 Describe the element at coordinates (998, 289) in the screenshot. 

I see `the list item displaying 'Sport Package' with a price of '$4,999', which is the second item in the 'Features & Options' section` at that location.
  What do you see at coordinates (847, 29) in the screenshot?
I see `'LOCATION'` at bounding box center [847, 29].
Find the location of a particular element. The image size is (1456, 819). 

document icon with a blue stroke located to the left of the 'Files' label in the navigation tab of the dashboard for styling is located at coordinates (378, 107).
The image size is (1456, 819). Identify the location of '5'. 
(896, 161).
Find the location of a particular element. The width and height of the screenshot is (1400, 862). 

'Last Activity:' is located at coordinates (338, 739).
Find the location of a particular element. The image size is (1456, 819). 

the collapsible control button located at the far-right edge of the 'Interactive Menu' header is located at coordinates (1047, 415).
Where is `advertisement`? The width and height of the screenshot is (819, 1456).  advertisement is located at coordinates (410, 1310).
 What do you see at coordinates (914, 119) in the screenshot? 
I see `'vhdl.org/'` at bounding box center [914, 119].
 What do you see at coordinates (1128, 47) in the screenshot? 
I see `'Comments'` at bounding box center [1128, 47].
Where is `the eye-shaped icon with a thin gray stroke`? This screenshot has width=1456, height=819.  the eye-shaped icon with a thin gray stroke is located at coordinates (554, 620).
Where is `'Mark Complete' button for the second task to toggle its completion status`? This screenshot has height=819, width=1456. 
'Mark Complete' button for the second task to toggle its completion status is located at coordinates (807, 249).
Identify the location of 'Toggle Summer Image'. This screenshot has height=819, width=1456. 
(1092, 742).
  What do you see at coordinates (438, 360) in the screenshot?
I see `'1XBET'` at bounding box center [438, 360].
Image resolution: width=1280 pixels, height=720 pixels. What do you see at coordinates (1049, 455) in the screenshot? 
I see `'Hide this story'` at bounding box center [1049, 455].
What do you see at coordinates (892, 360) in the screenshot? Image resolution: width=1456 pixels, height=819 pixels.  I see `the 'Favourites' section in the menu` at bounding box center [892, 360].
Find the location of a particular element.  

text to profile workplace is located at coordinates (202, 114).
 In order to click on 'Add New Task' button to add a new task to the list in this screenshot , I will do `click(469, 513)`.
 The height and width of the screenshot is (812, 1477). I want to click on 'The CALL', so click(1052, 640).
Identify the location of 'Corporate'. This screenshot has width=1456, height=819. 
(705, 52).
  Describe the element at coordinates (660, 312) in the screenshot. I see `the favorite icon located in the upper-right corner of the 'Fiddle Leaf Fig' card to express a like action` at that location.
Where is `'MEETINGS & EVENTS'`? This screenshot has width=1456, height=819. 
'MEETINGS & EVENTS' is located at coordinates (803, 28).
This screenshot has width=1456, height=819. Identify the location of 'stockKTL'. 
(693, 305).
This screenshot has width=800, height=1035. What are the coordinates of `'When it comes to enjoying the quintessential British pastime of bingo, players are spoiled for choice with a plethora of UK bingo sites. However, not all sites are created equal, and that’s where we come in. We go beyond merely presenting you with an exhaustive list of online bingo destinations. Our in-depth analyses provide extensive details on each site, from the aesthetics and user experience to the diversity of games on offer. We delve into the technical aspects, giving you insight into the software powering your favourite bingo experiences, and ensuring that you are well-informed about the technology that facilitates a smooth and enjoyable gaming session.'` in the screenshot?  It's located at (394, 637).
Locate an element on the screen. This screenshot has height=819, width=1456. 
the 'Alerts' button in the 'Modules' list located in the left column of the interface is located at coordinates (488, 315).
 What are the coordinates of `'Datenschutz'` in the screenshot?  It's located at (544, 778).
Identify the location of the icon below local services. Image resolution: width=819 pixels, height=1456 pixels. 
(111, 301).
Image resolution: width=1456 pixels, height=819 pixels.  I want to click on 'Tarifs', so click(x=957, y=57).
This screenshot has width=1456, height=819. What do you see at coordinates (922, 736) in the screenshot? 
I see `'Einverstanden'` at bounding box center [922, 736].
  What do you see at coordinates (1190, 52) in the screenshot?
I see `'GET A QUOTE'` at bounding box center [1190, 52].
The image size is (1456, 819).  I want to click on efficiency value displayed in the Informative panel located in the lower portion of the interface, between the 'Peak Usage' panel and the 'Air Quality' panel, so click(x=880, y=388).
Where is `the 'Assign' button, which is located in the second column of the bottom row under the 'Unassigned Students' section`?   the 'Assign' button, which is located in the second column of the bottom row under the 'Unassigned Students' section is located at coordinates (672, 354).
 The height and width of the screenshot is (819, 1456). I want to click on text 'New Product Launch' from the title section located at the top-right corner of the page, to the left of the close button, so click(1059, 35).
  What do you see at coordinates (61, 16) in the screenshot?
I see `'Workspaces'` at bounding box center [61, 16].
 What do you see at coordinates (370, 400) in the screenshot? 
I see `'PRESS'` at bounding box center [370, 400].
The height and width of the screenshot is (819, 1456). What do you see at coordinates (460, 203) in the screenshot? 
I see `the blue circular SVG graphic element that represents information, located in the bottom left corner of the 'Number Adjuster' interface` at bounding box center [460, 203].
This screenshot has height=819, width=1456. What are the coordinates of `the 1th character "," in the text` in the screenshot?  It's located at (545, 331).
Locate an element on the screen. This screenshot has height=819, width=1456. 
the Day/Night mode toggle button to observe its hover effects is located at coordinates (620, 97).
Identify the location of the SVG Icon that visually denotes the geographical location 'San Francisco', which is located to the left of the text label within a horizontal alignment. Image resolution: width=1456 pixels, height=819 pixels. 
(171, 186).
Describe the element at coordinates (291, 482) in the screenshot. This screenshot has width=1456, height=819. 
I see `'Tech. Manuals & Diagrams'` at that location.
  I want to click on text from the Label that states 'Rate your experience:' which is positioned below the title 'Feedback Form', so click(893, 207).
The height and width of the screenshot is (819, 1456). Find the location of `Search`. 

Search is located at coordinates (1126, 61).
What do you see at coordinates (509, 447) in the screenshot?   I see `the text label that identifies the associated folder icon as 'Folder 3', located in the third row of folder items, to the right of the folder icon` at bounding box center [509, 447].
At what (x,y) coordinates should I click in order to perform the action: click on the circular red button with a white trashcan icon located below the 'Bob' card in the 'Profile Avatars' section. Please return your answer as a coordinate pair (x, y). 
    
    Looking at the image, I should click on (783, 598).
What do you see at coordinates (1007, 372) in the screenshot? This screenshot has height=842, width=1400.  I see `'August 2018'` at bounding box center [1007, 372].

************

SET EXERCISE. Count the lines of the rows above that contain the word "circular", and reply with only that number.

OUTPUT OF THE EXERCISE. 2